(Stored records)
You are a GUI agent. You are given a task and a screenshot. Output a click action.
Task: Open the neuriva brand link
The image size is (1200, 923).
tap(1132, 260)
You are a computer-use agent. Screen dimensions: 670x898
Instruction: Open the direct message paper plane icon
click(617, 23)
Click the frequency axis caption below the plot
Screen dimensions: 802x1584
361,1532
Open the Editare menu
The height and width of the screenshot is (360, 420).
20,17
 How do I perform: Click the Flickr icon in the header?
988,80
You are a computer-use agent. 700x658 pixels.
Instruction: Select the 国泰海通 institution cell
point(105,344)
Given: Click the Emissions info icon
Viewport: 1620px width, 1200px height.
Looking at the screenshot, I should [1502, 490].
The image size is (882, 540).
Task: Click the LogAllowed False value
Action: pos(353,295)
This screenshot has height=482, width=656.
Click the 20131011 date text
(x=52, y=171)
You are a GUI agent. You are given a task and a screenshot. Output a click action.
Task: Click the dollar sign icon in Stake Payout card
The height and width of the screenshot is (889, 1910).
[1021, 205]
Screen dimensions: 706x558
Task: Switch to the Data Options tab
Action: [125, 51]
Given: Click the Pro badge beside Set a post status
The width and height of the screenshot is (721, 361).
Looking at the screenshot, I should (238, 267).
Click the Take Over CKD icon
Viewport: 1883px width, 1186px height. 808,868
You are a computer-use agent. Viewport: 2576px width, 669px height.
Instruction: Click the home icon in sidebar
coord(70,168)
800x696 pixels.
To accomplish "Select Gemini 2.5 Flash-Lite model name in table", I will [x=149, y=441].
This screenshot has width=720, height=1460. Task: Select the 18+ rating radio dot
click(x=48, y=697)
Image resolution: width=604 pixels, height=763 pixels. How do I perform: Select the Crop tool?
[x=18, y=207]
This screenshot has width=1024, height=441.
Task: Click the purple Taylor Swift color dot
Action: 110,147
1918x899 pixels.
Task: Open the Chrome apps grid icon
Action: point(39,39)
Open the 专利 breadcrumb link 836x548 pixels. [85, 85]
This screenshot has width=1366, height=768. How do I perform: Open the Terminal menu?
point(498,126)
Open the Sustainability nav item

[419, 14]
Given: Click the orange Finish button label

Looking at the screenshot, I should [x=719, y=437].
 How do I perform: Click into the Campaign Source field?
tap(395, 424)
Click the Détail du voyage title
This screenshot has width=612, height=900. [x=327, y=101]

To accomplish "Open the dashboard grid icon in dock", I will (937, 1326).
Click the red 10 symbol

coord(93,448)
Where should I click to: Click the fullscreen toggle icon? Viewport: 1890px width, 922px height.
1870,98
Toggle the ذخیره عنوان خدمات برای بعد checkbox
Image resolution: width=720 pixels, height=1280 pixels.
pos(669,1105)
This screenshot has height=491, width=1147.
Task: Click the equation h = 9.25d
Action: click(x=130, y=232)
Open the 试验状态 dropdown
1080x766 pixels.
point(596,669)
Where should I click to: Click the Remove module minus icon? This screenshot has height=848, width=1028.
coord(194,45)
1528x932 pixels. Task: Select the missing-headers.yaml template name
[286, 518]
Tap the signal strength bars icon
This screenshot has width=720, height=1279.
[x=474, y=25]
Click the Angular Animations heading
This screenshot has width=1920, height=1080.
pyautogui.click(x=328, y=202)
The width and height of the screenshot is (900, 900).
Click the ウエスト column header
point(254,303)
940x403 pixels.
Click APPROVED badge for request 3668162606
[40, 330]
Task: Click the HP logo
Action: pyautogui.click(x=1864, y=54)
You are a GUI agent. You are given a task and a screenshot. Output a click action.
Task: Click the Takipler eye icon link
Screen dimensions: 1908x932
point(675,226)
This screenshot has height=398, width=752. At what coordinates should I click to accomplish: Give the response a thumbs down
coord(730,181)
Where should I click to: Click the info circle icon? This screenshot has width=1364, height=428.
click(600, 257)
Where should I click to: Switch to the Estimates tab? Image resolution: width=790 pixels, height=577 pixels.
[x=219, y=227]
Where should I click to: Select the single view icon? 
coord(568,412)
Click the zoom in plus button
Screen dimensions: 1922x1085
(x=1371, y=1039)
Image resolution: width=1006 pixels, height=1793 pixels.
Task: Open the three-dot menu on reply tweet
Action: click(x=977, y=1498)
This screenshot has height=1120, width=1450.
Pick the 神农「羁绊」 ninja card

→ Work task
Give again exactly, and only, the lines above starting at the one with "Where should I click to: Click the fullscreen" and ending at the one with "Click the Angular Animations heading".

→ Exercise solution
Where should I click to: Click the fullscreen toggle icon? Viewport: 1890px width, 922px height.
1870,98
Toggle the ذخیره عنوان خدمات برای بعد checkbox
Image resolution: width=720 pixels, height=1280 pixels.
pos(669,1105)
This screenshot has height=491, width=1147.
Task: Click the equation h = 9.25d
Action: click(x=130, y=232)
Open the 试验状态 dropdown
1080x766 pixels.
point(596,669)
Where should I click to: Click the Remove module minus icon? This screenshot has height=848, width=1028.
coord(194,45)
1528x932 pixels. Task: Select the missing-headers.yaml template name
[286, 518]
Tap the signal strength bars icon
This screenshot has width=720, height=1279.
[x=474, y=25]
Click the Angular Animations heading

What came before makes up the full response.